Nach zehnmonatiger Bauzeit ist das Riesen-Gewächshaus in Thiendorf betriebsbereit und der Gartenbaubetrieb Elsner pac komplett aufs Land umgezogen.

Die Elsner-Mitarbeiterinnen Johana Szczawiwska (l.) und Laura Arutiunian an der Steckstraße im neu errichteten Produktions-Gewächshaus.
Die Elsner-Mitarbeiterinnen Johana Szczawiwska (l.) und Laura Arutiunian an der Steckstraße im neu errichteten Produktions-Gewächshaus. © Manfred Müller

Thiendorf. Die Corona-Pandemie konnte dem Projekt letztlich nichts anhaben. Zwischen Frühjahr und Herbst 2020 wurde am Rand der Thiendorfer Gärtnereisiedlung ein fast zwei Hektar großes Glashaus hochgezogen. Darin sind – in streng voneinander getrennten Bereichen – Produktion und Züchtung untergebracht. Ein separates Gewächshaus nebenan beherbergt die Elitepflanzen. Die Abteilungen Verwaltung und Verkauf der Dresdner Traditionsgärtnerei Elsner pac waren bereits im März nach Thiendorf umgezogen. Sie sind in einem Bürogebäude in Sichtweite der Produktionsanlagen untergebracht.

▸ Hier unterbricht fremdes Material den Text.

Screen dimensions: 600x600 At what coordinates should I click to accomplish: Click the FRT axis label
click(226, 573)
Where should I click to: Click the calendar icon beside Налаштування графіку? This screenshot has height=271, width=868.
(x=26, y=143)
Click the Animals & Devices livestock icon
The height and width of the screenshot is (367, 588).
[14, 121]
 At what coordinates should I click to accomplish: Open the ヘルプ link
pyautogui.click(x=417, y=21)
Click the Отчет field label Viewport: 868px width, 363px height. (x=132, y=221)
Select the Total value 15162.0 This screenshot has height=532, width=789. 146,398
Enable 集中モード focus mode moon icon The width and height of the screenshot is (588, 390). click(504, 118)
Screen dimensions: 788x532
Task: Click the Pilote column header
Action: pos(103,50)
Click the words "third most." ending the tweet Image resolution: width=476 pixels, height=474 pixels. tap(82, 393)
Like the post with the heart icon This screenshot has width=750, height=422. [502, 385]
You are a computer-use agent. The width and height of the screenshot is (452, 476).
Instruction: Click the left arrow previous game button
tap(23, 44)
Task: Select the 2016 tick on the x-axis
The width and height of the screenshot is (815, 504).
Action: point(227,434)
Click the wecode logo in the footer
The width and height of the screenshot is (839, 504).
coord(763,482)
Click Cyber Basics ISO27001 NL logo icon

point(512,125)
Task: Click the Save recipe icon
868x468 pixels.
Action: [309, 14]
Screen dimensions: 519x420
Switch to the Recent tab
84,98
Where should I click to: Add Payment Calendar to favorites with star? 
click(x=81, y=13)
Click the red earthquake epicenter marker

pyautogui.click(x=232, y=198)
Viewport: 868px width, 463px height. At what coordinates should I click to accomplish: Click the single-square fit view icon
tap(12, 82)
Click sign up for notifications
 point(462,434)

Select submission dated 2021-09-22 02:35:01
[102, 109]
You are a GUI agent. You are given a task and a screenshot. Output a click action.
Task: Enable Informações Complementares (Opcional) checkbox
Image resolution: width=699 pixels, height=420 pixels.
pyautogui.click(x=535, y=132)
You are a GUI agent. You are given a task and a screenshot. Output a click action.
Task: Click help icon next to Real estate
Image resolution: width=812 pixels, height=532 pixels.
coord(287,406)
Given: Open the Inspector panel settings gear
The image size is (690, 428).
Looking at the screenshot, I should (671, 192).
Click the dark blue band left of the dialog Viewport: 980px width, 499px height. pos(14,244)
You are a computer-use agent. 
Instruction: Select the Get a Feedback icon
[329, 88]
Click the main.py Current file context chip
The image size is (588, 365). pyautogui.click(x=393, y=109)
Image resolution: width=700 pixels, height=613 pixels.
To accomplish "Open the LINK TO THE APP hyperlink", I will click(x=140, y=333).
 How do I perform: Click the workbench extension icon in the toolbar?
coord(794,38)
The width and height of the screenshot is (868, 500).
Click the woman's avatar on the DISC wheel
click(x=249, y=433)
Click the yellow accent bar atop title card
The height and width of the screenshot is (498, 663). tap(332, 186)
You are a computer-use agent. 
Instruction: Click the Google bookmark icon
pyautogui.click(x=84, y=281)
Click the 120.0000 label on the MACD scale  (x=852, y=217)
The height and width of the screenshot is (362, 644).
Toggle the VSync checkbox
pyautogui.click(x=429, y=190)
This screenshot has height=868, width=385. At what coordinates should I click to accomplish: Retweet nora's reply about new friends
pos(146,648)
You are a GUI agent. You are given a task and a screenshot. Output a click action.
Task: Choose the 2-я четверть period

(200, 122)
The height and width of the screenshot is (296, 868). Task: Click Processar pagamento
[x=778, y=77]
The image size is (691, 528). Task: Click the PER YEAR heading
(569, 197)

„Es gab schon hin und wieder einen Engpass“, sagt Produktmanagerin Antonia Feindura, „Das Gewebe für die Energieschirme zum Beispiel stammte aus China, und die Lieferung war wegen der Beschränkungen dort im Frühjahr etwas schwierig.“ Ansonsten aber hätten alle beteiligten Firmen Hand in Hand gearbeitet und den Bau und die Ausstattung der Gewächshäuser ohne größere Verzögerungen über die Runden gebracht.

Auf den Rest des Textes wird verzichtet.